Amcaoğlu, sadece projeler kaleminde yüzde 41’lik bir artış yapıldığını söyleyerek, Taşınmaz Mal Komisyonu kararlarına da dikkat çekti.
2018’de 75 milyon kaynak olduğunu, bunun 45 milyonunun ödendiğini, geçmiş hükümetle anlaşma yapılamadığı için 2019’da bunun hiç birinin ödenmediğini, 2020’de ise Taşınmaz Mal Komisyonu’na 100 milyonluk bir kaynak konulduğunu söyleyen Amcaoğlu, kaynakların TC tarafından verildiğini söyledi.
Cumhurbaşkanlığı bütçesi ardından 3 milyon 323 bin 400 TL’lik Ombudsman bütçesini ele almaya başladı.
Ombudsman Emine Dizdarlı komitede yaptığı konuşmada, daire hakkında bilgi vererek, dairelerinin bağımsız anayasal bir kurum olduğunu belirtti, dairenin 1996’dan bu yanan faaliyet göstermesine rağmen, yaklaşık 10 yıl ombudsman atanmadığını anımsattı.

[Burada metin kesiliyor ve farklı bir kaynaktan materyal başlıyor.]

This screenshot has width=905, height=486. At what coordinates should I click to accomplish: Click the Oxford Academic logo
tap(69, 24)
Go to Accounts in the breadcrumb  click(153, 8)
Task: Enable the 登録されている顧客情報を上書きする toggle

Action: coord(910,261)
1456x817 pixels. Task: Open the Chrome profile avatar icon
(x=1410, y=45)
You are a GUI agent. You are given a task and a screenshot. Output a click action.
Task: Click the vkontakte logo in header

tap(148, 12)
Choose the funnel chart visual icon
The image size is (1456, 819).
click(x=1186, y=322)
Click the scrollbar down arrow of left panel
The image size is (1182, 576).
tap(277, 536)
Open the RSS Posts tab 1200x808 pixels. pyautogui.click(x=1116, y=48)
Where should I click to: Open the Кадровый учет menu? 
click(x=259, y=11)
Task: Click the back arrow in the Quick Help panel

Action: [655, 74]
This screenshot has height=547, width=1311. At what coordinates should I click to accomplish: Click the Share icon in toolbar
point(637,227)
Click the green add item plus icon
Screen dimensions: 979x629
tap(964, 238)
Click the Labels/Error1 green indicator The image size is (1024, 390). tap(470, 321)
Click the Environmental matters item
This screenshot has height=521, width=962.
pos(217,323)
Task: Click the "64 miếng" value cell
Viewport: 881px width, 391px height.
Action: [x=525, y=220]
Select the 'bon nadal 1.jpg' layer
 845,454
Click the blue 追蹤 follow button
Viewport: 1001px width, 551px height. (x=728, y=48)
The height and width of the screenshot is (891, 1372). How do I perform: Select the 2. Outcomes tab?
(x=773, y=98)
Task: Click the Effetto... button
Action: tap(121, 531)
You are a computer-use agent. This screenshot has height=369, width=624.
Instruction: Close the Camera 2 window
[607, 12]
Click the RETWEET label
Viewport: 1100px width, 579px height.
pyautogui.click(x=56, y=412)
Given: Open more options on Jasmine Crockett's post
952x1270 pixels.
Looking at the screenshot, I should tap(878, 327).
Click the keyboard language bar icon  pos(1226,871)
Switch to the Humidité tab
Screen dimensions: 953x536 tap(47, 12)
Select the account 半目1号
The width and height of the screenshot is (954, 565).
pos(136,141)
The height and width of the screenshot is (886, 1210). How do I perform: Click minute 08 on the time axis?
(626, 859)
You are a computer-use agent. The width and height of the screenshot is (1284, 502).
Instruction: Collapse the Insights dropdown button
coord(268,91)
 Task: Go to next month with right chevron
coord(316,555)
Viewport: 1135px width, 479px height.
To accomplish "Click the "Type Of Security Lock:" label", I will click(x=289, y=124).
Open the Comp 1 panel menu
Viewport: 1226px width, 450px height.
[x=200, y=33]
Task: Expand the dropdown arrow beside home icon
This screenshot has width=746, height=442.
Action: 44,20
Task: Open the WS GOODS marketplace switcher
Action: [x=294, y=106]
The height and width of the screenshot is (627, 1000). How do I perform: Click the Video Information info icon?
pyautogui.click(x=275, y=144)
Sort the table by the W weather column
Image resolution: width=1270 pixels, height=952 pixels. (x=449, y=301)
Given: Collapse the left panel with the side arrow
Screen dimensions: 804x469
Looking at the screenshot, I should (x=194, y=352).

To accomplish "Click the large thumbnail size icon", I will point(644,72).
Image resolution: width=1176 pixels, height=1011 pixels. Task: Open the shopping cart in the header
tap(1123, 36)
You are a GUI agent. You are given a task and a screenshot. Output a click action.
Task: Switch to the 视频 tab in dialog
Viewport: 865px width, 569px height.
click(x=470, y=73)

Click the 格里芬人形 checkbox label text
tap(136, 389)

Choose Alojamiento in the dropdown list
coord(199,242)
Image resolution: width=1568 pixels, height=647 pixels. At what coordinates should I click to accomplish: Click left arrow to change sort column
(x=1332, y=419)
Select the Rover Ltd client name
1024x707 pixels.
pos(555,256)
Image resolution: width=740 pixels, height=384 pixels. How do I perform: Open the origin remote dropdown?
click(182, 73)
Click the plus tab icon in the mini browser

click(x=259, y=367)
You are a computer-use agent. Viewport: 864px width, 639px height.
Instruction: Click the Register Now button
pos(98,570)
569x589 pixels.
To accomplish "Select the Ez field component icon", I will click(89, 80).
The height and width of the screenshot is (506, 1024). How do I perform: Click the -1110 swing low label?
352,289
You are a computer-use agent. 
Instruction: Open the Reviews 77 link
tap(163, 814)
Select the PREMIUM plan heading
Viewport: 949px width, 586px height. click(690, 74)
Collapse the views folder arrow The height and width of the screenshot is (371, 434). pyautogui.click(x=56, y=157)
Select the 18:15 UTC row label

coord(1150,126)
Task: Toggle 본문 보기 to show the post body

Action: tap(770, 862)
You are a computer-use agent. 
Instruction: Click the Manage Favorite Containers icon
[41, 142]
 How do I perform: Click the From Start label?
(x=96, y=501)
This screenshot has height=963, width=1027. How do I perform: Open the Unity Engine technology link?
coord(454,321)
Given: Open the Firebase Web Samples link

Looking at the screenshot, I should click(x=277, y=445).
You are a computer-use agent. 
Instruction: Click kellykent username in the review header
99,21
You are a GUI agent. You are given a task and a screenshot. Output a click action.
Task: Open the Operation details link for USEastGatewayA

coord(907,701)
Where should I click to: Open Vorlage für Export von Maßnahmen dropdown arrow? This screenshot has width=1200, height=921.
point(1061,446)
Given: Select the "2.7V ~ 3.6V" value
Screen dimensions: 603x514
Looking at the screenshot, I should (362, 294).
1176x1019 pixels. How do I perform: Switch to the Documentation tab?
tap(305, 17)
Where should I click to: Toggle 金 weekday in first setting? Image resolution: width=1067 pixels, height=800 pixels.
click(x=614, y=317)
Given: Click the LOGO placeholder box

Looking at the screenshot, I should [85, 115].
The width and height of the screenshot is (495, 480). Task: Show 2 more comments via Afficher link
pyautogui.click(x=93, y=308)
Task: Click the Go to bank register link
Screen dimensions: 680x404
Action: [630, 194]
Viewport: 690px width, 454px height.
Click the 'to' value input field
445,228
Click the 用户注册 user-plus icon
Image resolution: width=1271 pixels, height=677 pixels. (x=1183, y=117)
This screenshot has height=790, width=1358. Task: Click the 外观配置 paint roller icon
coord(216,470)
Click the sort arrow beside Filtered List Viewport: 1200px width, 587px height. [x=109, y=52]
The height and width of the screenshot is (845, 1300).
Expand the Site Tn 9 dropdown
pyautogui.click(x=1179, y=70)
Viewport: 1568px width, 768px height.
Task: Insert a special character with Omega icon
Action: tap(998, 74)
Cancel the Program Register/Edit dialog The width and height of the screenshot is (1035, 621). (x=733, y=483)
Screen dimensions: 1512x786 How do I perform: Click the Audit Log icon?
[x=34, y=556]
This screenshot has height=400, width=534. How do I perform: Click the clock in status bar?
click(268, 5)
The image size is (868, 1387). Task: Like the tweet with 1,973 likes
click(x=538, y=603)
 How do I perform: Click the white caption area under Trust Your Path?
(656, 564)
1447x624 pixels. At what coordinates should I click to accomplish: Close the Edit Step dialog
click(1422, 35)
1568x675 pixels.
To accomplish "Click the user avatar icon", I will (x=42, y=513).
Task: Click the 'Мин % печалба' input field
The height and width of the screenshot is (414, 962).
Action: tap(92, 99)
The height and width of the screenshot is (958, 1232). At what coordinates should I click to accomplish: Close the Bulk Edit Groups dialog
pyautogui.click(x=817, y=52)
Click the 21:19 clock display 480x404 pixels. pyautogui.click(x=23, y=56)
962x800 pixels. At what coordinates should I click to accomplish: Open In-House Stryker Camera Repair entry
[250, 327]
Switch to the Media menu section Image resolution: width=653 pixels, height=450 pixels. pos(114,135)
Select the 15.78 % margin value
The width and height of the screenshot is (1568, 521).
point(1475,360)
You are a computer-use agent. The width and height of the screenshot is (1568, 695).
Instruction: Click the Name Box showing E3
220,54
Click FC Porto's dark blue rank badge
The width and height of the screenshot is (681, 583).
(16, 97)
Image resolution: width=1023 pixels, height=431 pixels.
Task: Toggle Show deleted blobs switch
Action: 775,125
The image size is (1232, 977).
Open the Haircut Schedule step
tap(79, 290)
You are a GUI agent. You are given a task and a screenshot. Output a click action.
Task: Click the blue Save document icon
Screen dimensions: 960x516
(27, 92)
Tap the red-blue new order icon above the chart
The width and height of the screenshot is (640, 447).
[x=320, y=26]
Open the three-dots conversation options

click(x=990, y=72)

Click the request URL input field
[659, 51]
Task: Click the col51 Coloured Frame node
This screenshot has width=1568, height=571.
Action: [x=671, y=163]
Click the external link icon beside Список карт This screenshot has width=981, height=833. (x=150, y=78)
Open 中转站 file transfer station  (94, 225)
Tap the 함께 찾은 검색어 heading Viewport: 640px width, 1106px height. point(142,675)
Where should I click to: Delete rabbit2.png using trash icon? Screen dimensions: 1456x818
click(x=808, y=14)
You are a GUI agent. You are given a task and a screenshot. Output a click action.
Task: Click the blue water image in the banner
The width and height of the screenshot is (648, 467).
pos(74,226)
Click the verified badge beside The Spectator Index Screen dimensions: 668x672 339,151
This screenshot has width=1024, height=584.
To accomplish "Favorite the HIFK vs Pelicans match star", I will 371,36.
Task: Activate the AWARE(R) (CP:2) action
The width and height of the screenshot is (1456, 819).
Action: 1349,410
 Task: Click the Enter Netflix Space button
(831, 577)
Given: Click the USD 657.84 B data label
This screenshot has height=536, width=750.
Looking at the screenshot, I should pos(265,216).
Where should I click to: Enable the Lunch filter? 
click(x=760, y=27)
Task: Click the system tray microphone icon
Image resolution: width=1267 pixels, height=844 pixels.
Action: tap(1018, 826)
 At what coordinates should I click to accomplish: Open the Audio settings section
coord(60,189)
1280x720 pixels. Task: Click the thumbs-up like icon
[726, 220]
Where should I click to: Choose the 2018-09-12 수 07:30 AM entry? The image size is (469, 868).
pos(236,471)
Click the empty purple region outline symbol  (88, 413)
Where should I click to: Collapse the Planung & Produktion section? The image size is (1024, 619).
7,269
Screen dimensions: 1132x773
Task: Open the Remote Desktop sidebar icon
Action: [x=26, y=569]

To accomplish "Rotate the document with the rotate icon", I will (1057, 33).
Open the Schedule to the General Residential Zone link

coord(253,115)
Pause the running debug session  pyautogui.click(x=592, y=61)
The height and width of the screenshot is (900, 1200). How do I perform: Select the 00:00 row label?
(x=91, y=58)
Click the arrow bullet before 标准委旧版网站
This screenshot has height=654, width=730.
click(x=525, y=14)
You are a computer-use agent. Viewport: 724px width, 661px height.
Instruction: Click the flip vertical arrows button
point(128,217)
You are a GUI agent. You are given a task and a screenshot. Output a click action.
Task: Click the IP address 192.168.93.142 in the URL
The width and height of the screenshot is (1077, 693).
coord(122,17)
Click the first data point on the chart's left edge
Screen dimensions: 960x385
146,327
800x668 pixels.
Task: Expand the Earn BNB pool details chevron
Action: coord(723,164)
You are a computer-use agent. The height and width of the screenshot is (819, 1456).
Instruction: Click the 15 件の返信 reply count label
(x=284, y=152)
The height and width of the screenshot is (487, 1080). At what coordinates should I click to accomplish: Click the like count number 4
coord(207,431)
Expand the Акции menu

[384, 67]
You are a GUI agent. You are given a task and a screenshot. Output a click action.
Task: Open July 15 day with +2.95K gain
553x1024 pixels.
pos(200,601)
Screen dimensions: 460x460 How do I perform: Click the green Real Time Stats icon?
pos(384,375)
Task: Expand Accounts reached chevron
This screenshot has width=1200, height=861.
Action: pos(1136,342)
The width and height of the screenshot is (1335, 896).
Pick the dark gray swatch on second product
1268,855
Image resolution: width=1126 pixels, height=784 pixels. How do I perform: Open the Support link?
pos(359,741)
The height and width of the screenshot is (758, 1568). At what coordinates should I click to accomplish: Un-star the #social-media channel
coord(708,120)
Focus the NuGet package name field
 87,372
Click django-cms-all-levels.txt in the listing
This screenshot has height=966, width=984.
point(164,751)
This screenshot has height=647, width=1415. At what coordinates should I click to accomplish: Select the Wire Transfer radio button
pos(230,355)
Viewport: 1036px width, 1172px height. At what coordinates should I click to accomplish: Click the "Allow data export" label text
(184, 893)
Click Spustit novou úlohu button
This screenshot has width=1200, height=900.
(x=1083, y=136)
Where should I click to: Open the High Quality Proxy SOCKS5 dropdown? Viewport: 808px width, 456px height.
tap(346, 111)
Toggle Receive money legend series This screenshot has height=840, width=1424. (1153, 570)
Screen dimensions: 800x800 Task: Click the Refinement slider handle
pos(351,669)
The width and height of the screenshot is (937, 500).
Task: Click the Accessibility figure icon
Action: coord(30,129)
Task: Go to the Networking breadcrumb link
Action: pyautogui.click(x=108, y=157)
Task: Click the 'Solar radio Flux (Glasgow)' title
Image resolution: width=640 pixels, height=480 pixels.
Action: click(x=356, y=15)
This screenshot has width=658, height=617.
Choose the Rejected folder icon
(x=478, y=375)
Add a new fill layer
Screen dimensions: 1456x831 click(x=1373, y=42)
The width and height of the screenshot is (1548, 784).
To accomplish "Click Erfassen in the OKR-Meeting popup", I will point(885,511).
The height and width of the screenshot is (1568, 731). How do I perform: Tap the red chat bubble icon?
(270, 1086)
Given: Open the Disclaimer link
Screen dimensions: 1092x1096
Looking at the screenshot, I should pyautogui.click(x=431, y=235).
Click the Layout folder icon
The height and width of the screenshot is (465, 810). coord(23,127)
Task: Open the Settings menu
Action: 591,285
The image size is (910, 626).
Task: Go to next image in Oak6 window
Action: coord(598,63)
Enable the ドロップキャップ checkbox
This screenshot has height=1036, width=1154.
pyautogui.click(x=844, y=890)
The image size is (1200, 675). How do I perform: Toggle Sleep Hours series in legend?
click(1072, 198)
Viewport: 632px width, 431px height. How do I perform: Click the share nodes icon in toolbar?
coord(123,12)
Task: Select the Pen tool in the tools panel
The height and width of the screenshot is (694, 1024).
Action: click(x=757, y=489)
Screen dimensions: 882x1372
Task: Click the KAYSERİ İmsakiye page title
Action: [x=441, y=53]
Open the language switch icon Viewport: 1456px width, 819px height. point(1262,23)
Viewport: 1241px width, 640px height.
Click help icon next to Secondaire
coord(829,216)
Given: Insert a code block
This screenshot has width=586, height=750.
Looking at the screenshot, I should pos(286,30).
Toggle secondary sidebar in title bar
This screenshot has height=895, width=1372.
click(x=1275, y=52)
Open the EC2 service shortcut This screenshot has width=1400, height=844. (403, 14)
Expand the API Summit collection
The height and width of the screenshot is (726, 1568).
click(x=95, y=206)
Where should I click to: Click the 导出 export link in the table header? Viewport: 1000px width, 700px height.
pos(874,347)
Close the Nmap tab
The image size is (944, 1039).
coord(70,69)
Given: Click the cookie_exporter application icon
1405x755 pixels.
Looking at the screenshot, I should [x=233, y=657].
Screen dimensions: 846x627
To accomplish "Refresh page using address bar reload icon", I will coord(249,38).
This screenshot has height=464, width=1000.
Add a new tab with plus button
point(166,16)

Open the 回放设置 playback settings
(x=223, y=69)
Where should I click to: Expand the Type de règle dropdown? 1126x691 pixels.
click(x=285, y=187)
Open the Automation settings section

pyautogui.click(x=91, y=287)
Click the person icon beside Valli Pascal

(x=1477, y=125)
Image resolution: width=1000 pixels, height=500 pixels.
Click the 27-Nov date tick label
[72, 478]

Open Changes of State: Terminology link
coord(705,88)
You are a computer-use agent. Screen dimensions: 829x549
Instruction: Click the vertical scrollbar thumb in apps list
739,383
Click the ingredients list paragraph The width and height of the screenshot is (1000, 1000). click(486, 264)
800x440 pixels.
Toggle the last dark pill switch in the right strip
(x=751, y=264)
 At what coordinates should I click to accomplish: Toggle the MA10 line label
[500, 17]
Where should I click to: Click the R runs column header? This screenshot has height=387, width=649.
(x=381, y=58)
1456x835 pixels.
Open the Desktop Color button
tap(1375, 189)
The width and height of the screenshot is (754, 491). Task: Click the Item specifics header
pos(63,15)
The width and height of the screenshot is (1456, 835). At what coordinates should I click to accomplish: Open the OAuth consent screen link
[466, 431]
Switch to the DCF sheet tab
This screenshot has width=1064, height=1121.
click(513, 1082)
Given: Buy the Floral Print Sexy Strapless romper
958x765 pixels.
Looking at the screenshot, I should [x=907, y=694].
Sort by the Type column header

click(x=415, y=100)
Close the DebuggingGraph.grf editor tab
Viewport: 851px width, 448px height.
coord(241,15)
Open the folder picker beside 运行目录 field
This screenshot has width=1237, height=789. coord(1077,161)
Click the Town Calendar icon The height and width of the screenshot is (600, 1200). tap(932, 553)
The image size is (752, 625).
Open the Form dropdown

Hala bir daire müdürleri olmadığını ifade eden Dizdarlı, yakın bir zamanda dairelerine müdür ataması yapılmasını temenni etti.
Dizdarlı, baş denetçi ve denetçi kadrolarındaki eksikliklere de dikkat çekerek, daire yasasının öngördüğü yükümlülükleri yerine getirmek amacıyla sınırlı bütçe ve yetersiz çalışanla görev yapmaya çalıştıklarını söyledi.
Aynı kararlılıkla çalışmalarına devam edeceklerine dikkat çeken Dizdarlı, soruşturma ve denetimlerin her alanda olması gerektiğini, idarenin doğru ve amaca uygun kararlar üretmek için çalıştığını aktardı.
Dizdarlı, kısa zamanda dairelerinin geliştiğini belirterek, amaçlarının kurumsallaşama olması gerektiğini söyledi.
KKTC ombudsmanı olarak hem topluma katkı, hem de dairenin KKTC’de ve Avrupa’da olumlu yeri olması için çalışmalarını sürdürdüklerini belirten Dizdarlı, bunun KKTC’nin tanıtımı açısından da önemli olacağını sözlerine ekledi.
Dizdarlı’nın konuşmasının ardından Ombudsman Bütçesi oybirliği ile onaylandı ve komite çalışmalarını tamamladı.